• What is required:
What is the number of lines in the data that hold the string "editor"? Reply with that number only.
START Recorded data
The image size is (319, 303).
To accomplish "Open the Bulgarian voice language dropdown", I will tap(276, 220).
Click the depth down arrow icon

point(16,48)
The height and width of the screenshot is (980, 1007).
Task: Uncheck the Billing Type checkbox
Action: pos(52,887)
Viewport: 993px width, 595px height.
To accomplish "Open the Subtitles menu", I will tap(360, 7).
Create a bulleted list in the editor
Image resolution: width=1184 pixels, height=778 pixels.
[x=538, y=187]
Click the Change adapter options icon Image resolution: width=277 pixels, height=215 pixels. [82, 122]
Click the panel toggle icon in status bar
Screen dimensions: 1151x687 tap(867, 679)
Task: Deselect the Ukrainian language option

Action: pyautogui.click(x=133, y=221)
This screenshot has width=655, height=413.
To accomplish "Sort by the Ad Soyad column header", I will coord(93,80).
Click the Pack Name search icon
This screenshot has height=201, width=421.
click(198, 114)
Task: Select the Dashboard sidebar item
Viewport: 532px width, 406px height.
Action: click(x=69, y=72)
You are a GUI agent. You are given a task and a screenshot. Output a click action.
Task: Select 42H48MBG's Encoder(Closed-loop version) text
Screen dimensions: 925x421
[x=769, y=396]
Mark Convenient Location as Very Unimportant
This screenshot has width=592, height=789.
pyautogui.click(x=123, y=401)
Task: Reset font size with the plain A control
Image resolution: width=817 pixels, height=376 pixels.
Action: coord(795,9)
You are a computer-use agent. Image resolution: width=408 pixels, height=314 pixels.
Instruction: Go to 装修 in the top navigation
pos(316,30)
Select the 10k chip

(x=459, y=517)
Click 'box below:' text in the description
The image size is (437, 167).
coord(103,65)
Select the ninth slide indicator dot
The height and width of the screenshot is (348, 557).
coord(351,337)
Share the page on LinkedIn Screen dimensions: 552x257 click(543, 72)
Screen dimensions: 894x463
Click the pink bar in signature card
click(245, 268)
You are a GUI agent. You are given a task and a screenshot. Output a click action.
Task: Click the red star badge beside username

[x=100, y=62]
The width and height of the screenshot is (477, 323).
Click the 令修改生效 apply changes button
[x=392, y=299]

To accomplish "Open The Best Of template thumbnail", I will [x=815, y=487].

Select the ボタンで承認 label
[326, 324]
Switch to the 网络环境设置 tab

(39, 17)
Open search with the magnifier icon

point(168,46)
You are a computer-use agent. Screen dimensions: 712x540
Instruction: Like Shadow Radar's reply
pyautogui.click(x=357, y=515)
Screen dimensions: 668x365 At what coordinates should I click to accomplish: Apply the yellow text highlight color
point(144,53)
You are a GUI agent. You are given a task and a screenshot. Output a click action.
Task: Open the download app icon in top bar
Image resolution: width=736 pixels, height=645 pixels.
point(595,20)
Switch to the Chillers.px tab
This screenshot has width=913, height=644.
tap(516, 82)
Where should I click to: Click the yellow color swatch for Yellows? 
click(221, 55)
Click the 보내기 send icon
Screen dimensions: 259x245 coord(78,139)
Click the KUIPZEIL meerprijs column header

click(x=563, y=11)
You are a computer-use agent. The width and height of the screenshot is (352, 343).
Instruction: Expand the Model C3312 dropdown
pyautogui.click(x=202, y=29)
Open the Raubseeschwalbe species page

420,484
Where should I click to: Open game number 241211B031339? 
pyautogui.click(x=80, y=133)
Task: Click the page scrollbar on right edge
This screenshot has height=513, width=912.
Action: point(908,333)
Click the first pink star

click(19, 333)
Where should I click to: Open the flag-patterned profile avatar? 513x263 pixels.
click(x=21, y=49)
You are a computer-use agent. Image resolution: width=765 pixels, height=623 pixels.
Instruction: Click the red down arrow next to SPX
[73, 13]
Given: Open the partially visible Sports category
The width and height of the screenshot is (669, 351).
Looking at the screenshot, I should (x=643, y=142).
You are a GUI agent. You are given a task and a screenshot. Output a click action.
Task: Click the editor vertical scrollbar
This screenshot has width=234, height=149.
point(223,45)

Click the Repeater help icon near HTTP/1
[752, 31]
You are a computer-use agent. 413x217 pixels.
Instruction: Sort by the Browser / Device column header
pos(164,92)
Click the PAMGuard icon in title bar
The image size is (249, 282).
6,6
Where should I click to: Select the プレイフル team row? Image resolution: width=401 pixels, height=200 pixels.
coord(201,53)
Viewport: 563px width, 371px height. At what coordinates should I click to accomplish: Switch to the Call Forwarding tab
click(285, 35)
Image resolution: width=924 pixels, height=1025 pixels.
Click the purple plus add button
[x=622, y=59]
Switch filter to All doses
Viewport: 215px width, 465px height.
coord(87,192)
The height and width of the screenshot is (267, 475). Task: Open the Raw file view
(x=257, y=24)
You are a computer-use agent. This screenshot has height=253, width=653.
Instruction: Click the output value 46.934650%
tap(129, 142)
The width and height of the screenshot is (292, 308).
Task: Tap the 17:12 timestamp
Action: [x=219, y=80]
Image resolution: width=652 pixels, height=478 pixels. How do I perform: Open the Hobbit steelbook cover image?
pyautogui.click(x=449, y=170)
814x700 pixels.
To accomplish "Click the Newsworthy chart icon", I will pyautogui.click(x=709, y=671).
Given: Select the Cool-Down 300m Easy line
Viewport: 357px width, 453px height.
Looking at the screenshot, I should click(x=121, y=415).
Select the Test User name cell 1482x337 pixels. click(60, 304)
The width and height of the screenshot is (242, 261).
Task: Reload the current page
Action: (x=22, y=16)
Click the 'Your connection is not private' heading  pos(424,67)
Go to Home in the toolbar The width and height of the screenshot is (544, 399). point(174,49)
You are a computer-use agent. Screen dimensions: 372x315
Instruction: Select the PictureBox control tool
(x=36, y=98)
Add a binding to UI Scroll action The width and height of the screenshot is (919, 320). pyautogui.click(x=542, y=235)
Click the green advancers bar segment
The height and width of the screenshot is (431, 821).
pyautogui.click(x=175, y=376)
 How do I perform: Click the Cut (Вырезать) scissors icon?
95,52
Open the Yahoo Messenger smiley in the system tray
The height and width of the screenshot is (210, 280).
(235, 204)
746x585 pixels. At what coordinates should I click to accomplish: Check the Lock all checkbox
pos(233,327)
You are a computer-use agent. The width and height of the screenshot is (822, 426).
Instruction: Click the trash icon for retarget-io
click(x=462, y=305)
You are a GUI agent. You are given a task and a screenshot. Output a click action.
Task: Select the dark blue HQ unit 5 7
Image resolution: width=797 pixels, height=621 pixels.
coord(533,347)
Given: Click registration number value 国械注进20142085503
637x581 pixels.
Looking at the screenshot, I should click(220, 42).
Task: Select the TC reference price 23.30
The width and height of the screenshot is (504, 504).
END Recorded data
• Result:
2